The Trust's New President, a Washington Insider, Has Ambitious Plans

RICHARD MOE took over as the seventh president of the National Trust for Historic Preservation in January, succeeding J. Jackson Walter. A native of Minnesota, Mr. Moe served as a Senate aide and later chief of staff for Vice President Walter Mondale. From 1981 until his appointment he practiced law in Washington.

Moe says he became interested in preservation while doing research for a book about a Minnesota regiment in the Civil War. "I discovered to my horror how endangered many of the Civil War battlefields were, either by neglect or by the threat of development," he says. After Moe joined the board of the Civil War Trust, he was recruited for his new job.
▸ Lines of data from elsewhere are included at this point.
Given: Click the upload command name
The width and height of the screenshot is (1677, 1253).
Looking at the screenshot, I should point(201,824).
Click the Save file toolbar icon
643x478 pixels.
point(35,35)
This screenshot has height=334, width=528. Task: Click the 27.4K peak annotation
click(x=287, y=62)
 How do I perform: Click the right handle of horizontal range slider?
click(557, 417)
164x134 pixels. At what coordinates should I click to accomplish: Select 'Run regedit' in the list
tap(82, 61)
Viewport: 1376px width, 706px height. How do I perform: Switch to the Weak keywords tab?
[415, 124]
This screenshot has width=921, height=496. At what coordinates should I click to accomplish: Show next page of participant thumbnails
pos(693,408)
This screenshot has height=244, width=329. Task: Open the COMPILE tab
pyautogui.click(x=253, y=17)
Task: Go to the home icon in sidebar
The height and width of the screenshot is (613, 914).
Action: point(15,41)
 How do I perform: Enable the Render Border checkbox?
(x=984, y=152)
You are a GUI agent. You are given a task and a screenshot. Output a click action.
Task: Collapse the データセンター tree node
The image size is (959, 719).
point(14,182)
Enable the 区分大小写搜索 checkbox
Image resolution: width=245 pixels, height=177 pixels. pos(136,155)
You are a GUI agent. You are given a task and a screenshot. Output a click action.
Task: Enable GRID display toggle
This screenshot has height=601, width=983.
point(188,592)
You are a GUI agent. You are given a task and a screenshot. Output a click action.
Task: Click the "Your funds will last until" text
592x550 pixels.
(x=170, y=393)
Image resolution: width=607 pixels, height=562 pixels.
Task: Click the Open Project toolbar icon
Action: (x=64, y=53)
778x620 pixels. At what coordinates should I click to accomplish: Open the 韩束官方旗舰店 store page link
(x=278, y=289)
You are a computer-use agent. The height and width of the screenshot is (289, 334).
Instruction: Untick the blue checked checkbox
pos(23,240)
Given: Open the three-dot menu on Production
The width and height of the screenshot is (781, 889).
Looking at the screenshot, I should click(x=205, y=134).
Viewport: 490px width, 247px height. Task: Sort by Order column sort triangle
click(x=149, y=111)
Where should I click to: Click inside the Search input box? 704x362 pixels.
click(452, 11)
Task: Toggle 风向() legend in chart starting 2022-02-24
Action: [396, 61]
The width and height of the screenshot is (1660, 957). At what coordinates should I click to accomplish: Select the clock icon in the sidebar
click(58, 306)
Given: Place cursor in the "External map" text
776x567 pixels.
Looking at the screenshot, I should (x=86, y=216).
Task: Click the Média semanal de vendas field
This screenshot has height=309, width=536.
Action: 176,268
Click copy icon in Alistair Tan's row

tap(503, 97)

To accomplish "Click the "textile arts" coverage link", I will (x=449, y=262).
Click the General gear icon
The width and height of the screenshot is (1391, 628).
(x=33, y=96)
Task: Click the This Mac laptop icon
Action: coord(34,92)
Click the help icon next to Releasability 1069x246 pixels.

Moe spoke with the Monitor in his Washington office last month. Excerpts from the interview follow:

What are your principal goals as president?

First, we have these properties around the country - 18 of them - and they're marvelous properties. I would like to strengthen that collection and add to it by making it more diverse, more representative of the whole American experience.... We're going to look at a black midwife's house in Jackson, Miss. We're looking at a warehouse in Chicago. I'd love to find a ranch in the West or a farm in the Midwest.

Second, in the public-policy area, I would like to try to use the trust to help shape federal, state, and local policies in a way to promote preservation. Too often today, our housing, urban, and transportation policies do not take preservation into account; rather, they have just the reverse effect.... We'd like to get the historic rehabilitation tax credit restored: That's our highest legislative priority.

Third, we're trying to assess what we can do more effectively to help state and local preservationists.... We can't do preservation from Washington; it has to be done locally. But we can help them through technical assistance and some financial support.

Preservation Week's theme this year is "Preservation and Livable Communities: Make the Connection." What is the connection?

I think communities and neighborhoods are richer for having older structures. There is nothing more sterile than to go into a totally new community and see nothing but steel and glass.... [Mixing in] older structures not only is aesthetically pleasing, but it gives us a sense of where we came from as a community and a nation. Sometimes people see preservation as kind of frivolous; it's not. It's important to the livability of our communities, and that's what this theme is all about. There's a craving in this country for a connection with the past, a sense of history.... There is more to a community than bricks and mortar; there is really an element of spirit.

Does preservation have any relation to environmentalism?

We are dealing with the built environment rather than the natural environment. But I have been much impressed by what the environmental movement has done in the last 20 to 30 years. Thirty years ago, nobody thought of themselves as environmentalists; now we all do. That's because an ethic has been inbred, particularly in children, who pick it up in school. I hope that through similar education means and public leadership, we can persuade the vast majority of Americans that they have a stake in preserving

their communities....

What do you say to those who give preservation low priority?

We're trying to make the case that preservation works economically as well as aesthetically. Through our Mainstreet Program, for instance, we try to help business people in small towns see that preservation can be a unifying theme, a building tool, so that they can get a business plan and a design plan and get back in competition with the Wal-Mart or mall that showed up outside of town. Preservation can help a community's economy, as well as make people feel better about their community.